EXTRACTED ENTRIES
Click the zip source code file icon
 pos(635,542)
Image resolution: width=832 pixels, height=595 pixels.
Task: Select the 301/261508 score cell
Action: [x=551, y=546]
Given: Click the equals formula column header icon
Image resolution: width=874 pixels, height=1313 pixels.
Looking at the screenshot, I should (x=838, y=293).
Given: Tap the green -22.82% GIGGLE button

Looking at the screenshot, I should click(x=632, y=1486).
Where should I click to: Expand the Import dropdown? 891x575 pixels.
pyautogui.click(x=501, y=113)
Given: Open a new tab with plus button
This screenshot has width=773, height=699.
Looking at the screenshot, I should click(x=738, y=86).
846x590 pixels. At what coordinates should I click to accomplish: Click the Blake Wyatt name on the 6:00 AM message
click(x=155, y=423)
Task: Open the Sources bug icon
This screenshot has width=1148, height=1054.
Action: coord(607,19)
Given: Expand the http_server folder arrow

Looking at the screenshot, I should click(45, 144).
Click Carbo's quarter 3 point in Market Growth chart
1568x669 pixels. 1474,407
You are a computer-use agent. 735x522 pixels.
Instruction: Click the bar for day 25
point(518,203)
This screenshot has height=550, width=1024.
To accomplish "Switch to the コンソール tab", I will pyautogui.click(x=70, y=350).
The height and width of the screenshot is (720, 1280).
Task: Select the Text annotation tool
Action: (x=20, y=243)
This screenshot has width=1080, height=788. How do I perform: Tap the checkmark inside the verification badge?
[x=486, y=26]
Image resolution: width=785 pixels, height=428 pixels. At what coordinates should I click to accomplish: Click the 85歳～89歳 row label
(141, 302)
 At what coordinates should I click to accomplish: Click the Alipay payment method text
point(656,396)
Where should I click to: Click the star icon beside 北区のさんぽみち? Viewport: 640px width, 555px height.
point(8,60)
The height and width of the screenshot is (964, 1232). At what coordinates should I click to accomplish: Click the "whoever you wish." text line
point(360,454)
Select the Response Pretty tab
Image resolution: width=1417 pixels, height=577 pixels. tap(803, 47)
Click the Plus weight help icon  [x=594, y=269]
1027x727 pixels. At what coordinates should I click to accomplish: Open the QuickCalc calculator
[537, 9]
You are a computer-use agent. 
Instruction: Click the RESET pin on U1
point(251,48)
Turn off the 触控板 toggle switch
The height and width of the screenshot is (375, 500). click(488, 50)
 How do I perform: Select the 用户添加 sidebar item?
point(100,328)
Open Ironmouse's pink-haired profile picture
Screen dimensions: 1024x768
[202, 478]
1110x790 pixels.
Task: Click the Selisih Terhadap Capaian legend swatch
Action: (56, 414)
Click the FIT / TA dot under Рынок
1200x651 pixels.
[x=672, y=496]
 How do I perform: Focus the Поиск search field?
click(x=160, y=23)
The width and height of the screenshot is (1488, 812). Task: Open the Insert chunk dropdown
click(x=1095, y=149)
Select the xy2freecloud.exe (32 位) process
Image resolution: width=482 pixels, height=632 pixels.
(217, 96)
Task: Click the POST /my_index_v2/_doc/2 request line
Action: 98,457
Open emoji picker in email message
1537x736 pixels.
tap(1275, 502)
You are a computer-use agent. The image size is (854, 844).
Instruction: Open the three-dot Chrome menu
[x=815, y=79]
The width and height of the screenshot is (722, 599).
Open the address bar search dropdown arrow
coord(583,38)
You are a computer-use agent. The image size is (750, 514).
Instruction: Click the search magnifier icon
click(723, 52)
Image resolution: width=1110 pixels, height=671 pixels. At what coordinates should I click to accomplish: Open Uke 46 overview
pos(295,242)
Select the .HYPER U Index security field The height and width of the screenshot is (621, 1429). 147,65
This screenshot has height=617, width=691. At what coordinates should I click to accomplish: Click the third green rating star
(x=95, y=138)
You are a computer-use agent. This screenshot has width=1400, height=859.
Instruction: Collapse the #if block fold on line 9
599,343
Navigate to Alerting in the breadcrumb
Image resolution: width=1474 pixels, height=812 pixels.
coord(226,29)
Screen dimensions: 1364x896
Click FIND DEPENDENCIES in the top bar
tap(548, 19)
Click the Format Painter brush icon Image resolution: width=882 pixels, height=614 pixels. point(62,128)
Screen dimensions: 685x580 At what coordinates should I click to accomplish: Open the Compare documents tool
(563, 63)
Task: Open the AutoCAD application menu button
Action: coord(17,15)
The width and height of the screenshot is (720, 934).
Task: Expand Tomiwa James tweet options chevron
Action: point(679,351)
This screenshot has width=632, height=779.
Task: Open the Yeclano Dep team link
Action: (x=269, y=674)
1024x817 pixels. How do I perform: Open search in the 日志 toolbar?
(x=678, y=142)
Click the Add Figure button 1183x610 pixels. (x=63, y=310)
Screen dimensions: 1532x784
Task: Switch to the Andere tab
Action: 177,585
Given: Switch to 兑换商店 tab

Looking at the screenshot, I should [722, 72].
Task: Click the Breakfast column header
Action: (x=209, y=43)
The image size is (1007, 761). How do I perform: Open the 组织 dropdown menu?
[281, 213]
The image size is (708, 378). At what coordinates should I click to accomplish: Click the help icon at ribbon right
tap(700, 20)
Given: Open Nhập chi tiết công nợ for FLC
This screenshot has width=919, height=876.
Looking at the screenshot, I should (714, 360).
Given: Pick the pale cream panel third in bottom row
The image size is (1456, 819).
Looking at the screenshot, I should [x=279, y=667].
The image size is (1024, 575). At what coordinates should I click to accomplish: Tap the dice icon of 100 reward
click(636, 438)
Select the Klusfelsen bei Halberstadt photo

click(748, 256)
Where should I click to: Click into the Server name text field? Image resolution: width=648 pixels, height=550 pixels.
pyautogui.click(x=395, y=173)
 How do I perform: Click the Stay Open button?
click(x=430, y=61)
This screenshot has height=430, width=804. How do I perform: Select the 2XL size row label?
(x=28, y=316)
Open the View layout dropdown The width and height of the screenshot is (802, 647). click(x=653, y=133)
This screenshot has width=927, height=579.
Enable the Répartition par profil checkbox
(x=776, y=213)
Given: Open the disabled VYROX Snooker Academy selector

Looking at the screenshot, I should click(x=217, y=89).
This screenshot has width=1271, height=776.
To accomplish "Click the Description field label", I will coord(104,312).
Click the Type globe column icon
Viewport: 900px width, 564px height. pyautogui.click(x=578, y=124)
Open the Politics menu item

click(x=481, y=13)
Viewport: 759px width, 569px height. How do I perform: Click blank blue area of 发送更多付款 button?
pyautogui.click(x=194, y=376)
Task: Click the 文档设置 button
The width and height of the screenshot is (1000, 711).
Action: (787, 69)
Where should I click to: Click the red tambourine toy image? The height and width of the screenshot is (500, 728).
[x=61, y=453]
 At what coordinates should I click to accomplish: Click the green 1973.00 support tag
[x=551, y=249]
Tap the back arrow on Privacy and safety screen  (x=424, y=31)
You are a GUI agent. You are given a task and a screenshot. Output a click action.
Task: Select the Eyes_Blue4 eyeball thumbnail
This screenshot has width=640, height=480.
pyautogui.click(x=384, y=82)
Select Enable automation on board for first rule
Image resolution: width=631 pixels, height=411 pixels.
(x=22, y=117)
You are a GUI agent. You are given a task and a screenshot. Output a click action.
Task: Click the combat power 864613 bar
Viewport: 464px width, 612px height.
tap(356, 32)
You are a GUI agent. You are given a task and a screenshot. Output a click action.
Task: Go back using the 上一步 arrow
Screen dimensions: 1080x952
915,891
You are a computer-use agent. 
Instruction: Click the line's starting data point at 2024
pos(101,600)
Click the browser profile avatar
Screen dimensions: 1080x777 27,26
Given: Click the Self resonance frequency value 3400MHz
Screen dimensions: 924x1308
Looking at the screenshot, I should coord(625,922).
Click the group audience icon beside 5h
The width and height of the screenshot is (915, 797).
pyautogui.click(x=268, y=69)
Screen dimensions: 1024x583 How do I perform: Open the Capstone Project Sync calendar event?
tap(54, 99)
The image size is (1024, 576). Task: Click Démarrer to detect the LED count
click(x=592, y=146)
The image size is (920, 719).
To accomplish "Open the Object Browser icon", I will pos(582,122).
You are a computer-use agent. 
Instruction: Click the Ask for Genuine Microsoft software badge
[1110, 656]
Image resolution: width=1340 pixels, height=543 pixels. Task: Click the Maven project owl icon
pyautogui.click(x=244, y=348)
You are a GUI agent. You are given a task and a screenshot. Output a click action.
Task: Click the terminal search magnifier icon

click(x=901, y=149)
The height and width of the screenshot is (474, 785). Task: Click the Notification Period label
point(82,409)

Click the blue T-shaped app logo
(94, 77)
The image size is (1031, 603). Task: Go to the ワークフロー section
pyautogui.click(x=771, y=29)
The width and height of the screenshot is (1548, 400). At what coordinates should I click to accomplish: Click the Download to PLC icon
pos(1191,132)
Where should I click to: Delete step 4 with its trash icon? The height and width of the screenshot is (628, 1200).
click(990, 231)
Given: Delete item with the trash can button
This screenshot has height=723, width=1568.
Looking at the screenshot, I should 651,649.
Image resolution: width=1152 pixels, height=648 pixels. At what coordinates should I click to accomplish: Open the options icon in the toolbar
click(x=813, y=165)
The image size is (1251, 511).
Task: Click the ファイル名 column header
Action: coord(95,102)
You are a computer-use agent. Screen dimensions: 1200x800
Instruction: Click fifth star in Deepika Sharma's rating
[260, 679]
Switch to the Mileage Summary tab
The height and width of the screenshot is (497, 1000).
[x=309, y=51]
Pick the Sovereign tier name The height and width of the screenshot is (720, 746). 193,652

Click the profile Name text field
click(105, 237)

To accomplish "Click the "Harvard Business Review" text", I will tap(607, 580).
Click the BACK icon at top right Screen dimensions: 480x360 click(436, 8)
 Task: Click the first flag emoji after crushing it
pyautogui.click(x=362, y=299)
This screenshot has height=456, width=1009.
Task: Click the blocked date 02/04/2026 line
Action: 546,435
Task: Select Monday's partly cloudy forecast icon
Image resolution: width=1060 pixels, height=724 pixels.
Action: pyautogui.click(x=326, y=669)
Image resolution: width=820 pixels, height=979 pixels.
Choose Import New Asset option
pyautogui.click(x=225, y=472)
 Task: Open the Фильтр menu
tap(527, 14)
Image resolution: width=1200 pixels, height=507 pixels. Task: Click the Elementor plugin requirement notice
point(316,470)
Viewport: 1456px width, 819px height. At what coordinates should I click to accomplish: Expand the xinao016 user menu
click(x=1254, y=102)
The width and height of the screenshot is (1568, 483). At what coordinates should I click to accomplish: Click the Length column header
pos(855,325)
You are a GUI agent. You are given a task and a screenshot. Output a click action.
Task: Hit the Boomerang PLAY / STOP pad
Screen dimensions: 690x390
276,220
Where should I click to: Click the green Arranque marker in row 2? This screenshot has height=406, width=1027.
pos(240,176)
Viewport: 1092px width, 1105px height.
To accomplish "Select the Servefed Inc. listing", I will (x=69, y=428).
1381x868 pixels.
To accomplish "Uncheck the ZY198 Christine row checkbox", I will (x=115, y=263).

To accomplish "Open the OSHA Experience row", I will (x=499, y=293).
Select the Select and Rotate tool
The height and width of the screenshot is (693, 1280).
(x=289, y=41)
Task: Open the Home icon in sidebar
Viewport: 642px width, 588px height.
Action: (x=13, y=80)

YOUR TASK
If a line in the entries contains the word "computer", copy that line out.

EXERCISE RESPONSE
You are a computer-use agent. 735x522 pixels.
You are a computer-use agent. 
You are a computer-use agent. The image size is (854, 844).
You are a computer-use agent. The image size is (750, 514).
You are a computer-use agent. This screenshot has width=1400, height=859.
You are a computer-use agent. 
You are a computer-use agent. 
You are a computer-use agent. Screen dimensions: 1200x800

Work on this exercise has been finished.